Wake up, Obama. The Gulf spill is our big chance
President Barack Obama so far has said nothing about the screamingly obvious connection between the spoils of fossil-fuel dependency and the vision of a clean-energy economy that he’s been sporadically promoting. Instead he had this tepid statement on the Gulf oil spill Friday morning: “I continue to believe that domestic oil production is an important part of our overall strategy for energy security.”
What happened to never letting a crisis go to waste? This mother of a crisis runs straight into our fossil-fuel addiction. It’s a prime opportunity for progressives and clean-energy advocates to demonstrate the desperate need for new forms of energy. It’s a prime opportunity to pressure the Senate to put a price on carbon pollution and invest in the R&D necessary to jump-start a clean energy economy. It’s a prime opportunity to do all this without the corrupting influence of Big Oil, which had a hand in writing the elusive Kerry-Graham-Lieberman energy bill. Executives from BP–the company responsible for this mess–and Chevron and ConocoPhillips were planning to stand in support at the rollout of the KGL bill this week. Now’s the chance to move a bill that isn’t contorted by concessions to the dirty energy industries.
The president doesn’t get this, according to his public actions and words so far. He’s promised investigations and inspections and put new offshore drilling projects on temporary hold, until we can get more assurances of safety from the drilling industry. But on the big energy picture … nothing.
Andrew Sullivan gets it half right: “If the Democrats do not use this disaster to advance the energy bill ASAP, they may miss a critical moment to escape the oil-addiction even George W. Bush acknowledged in his final years.”

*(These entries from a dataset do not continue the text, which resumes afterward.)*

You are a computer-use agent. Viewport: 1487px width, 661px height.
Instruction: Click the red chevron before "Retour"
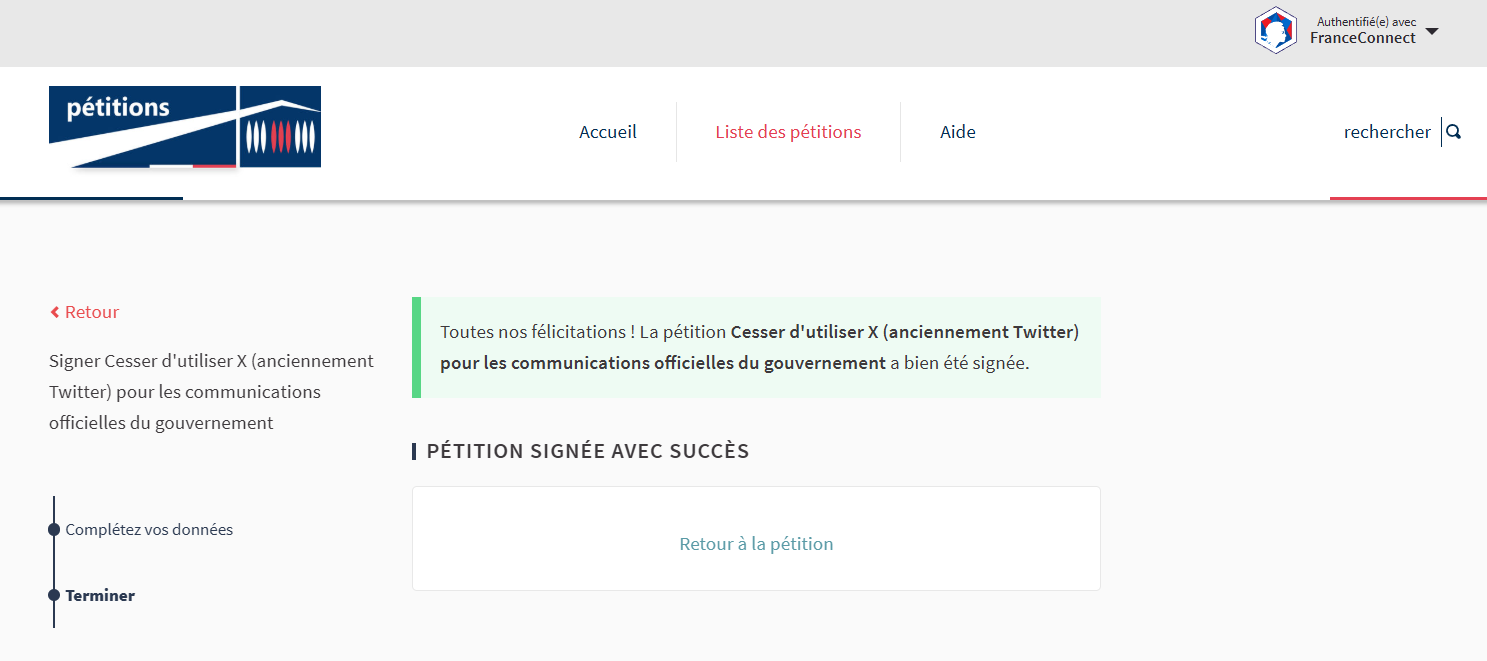click(55, 313)
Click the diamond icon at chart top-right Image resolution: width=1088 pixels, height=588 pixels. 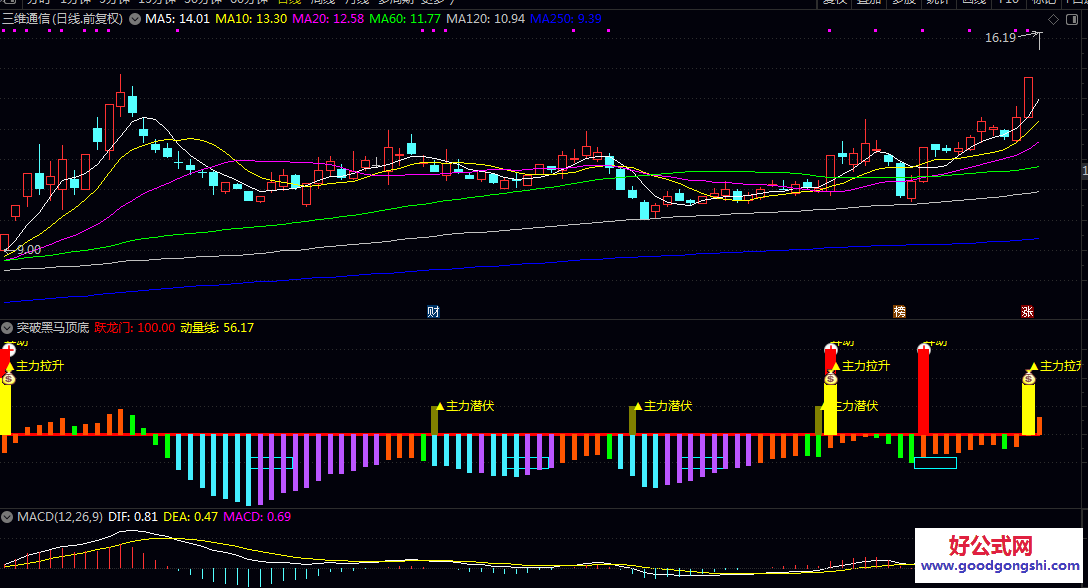(x=1052, y=19)
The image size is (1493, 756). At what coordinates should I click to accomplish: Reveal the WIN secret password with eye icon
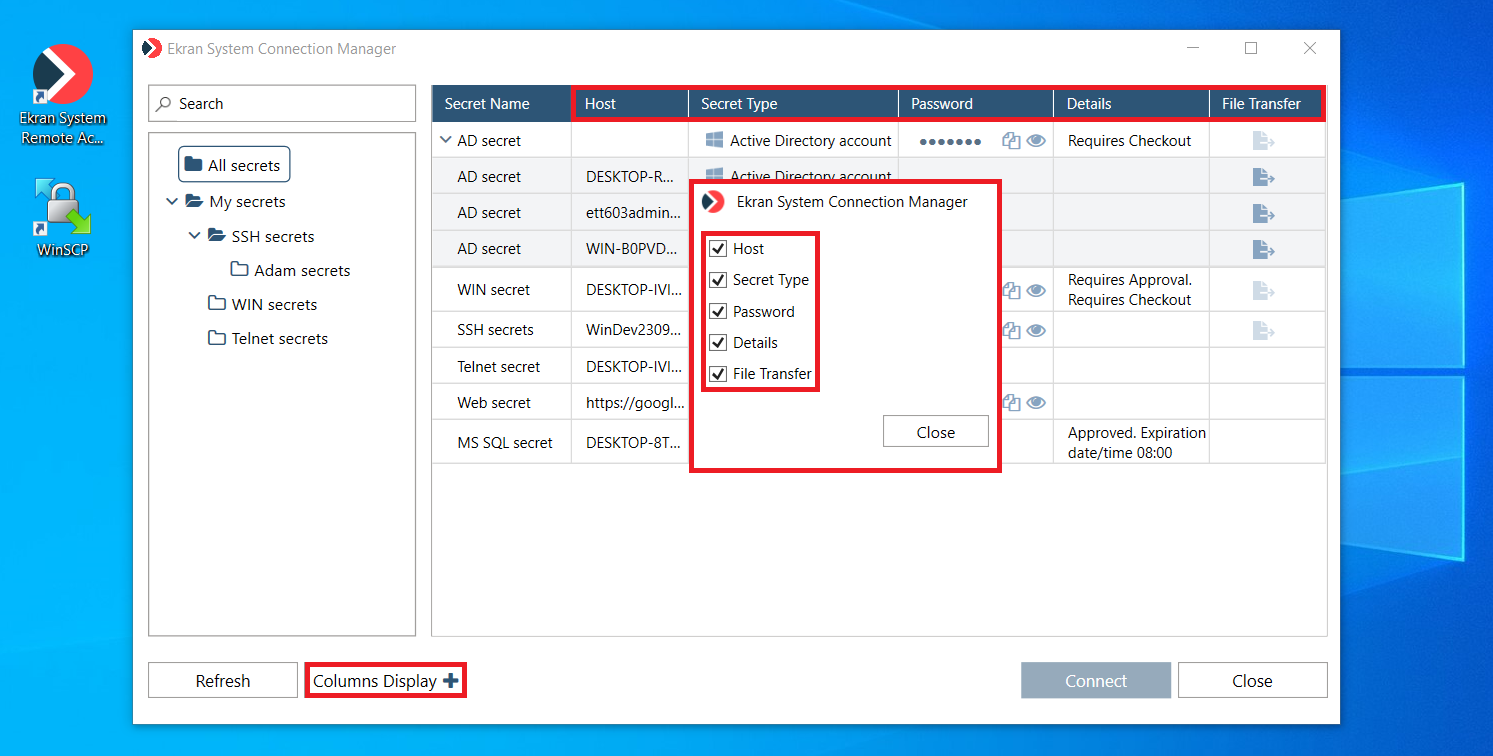[x=1036, y=290]
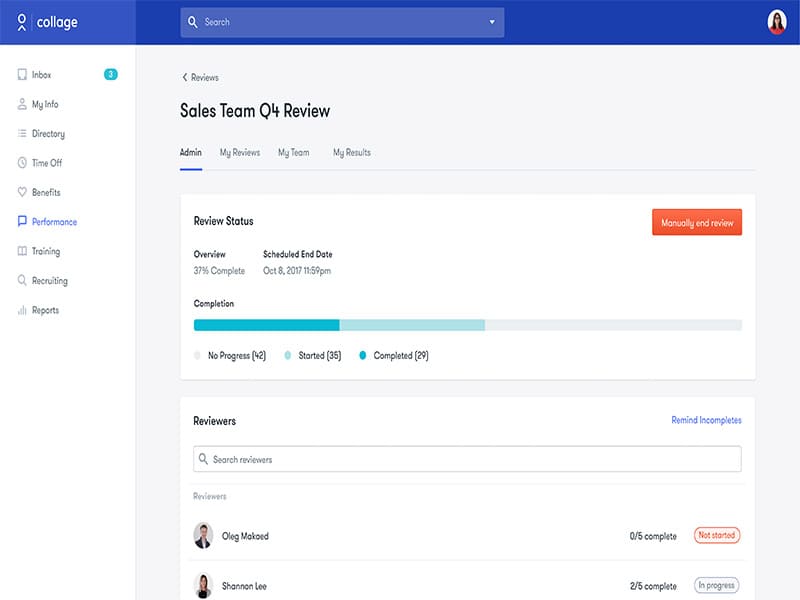This screenshot has width=800, height=600.
Task: Focus the Search reviewers input field
Action: point(467,459)

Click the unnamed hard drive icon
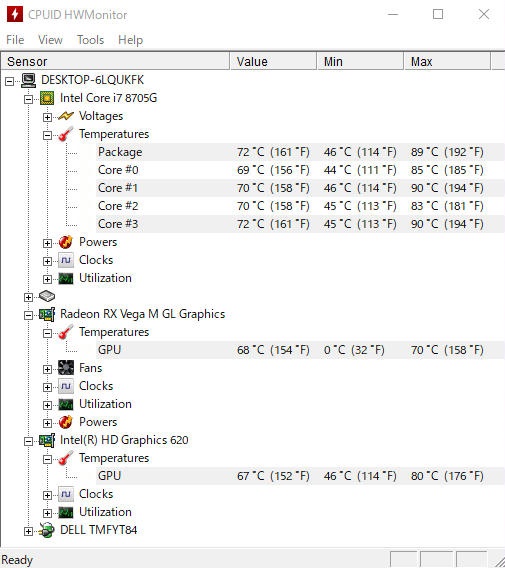[x=47, y=296]
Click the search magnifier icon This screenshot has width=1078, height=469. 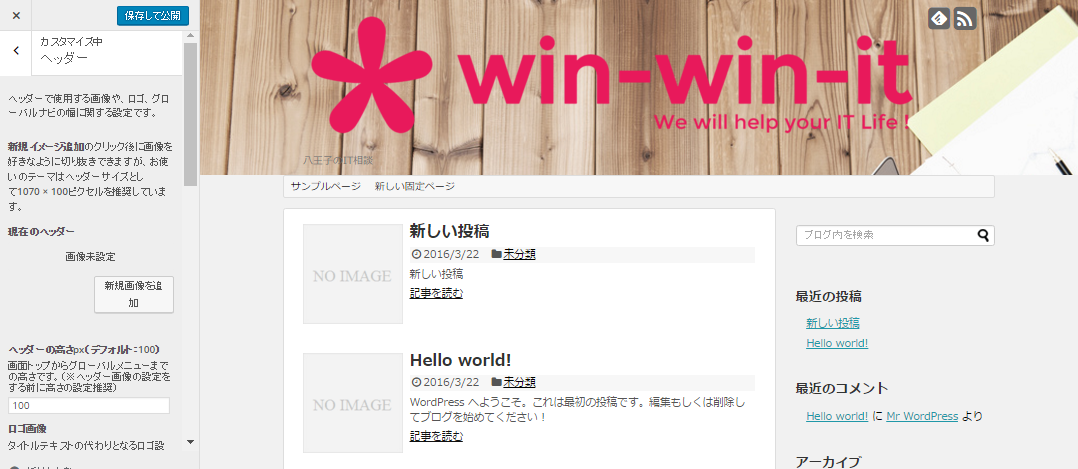[983, 235]
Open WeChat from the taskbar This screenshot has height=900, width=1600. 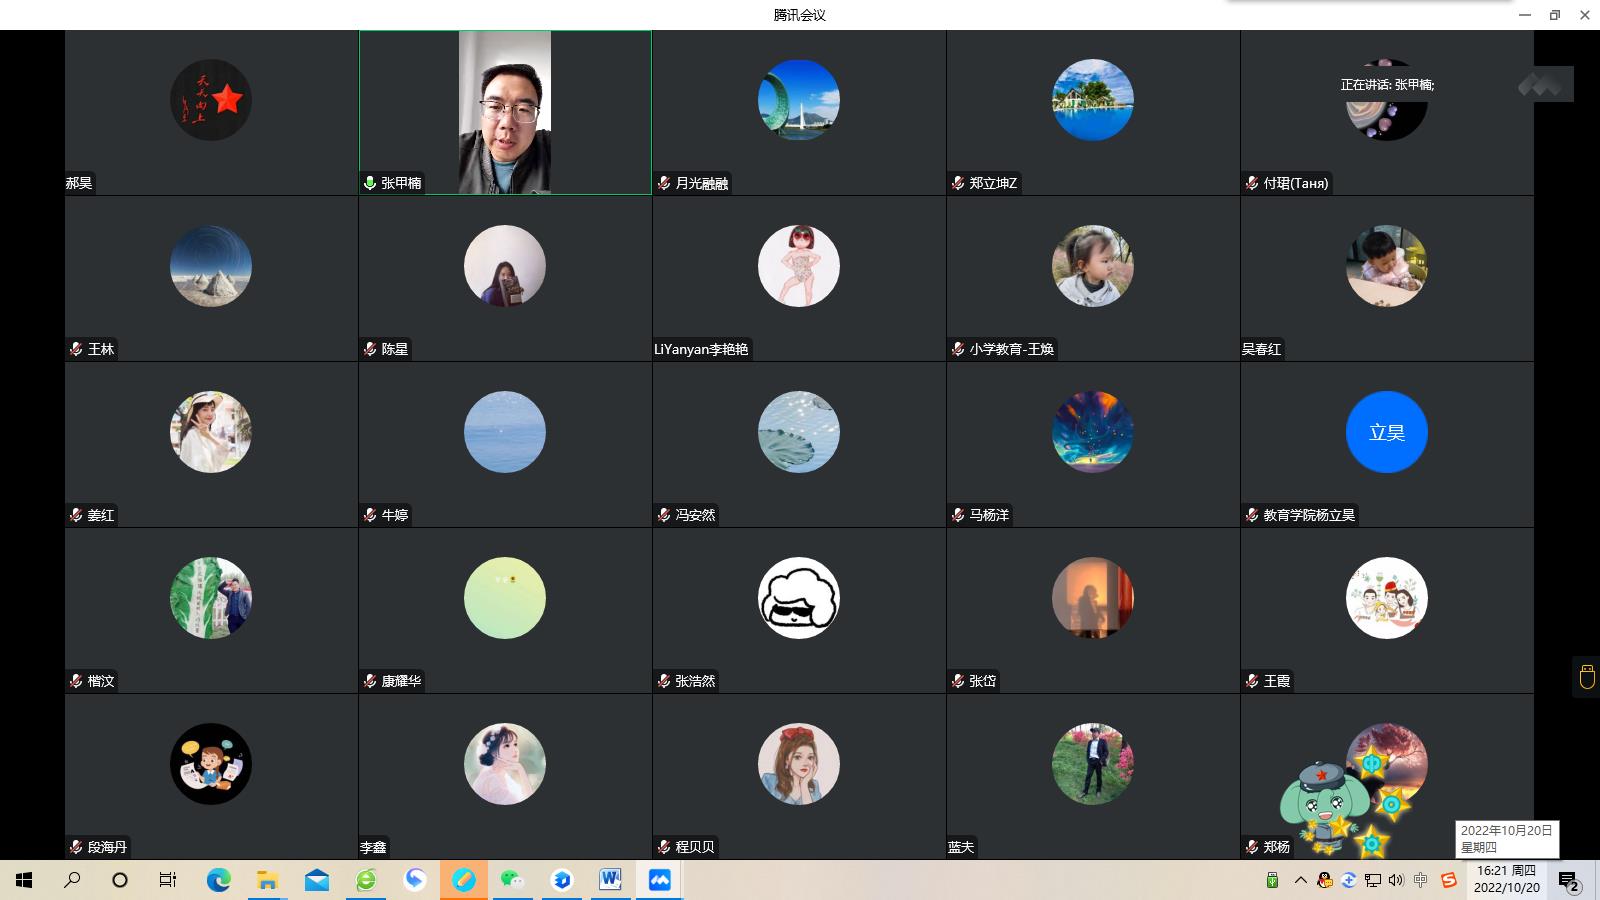(x=513, y=880)
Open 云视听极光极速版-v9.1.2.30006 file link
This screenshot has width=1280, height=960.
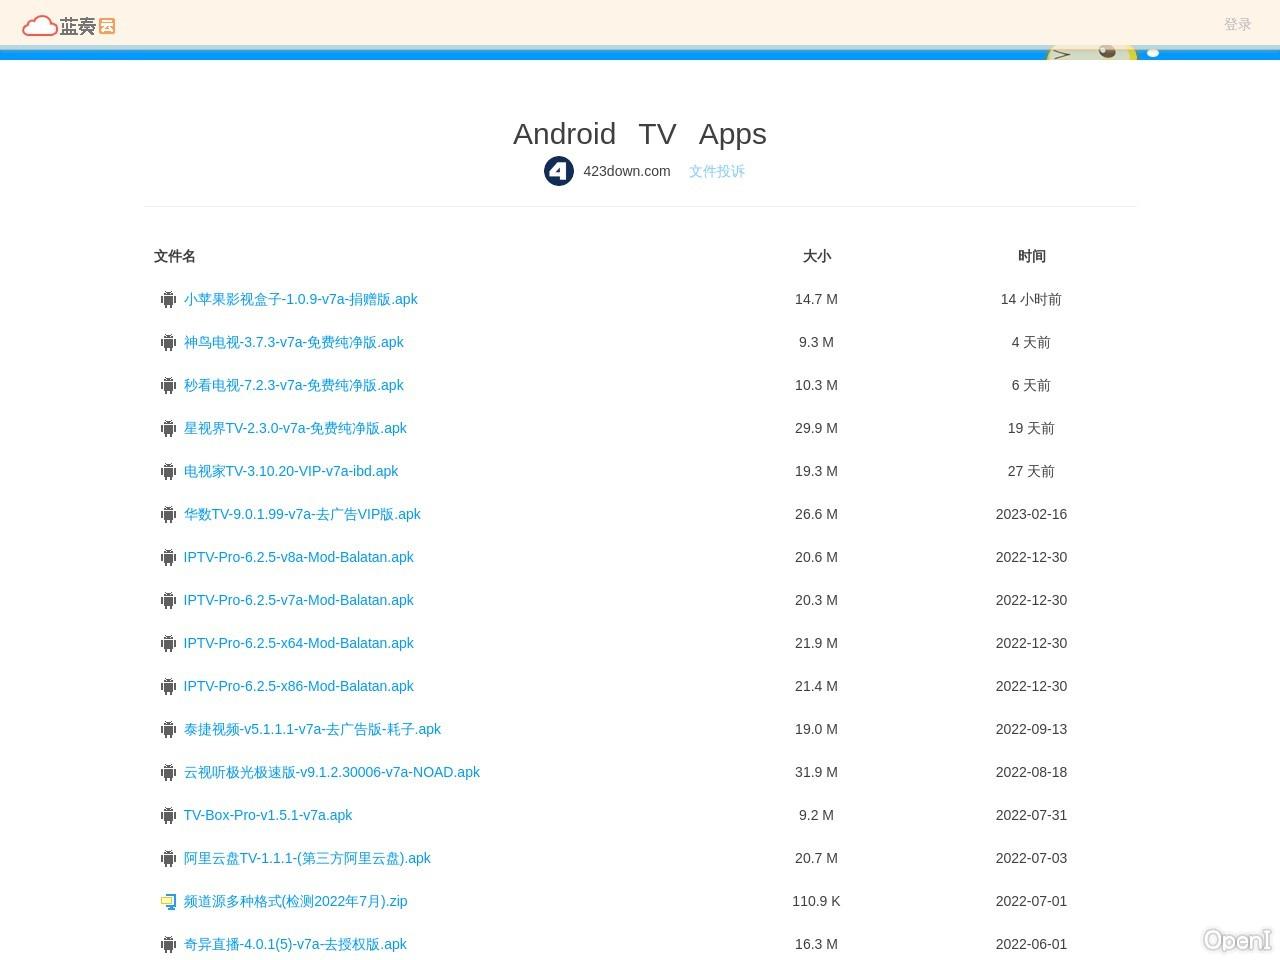point(331,772)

It is a critical moment that Democrats are insane not to use, but the KGL energy bill isn’t the plan we need–it’s the least-terrible bill that was believed to have a chance of passing in the Senate. Now, with this ongoing crisis changing the political climate, there should be an opening for a better bill.
Says Maggie Fox, president of Al Gore’s Alliance for Climate Protection: “This tragic event is a deafening wakeup call that America’s dependence on fossil fuels cannot continue. We know this dependence is a direct threat to our national security. This massive spill is a stark reminder of the environmental and economic dangers we face as well.”
It’s now being acknowledged that BP’s disaster in the Gulf threatens plans to expand offshore drilling. It might even make things difficult for existing offshore drilling to continue. Super. But if that’s all we can accomplish in the wake of this crisis–if the end result is that we just pipe in more Canadian oil and ferry in more Venezuelan, Nigerian, and Middle Eastern oil in tankers (the Exxon Valdez was one such tanker)–we’re still in trouble. Still addicted.
“If that oil had traveled down a pipeline to a refinery and then into the fuel tank of a car, it would have wrecked the planet just as powerfully,” writes Bill McKibben. “The slick of carbon dioxide spreading invisibly across the atmosphere is driving change on a massive scale … You can’t see it, but it’s wrecking marine life far more effectively and insidiously even than the spreading oil.”
We’ve got a host of safer, cleaner options, such as offshore wind, which should be easier to develop now that Cape Wind is nearly ready to go. Let’s run with them. This is a golden opportunity to completely change course and work toward ditching fossil fuels. America needs to hear that loud and clear, from its president.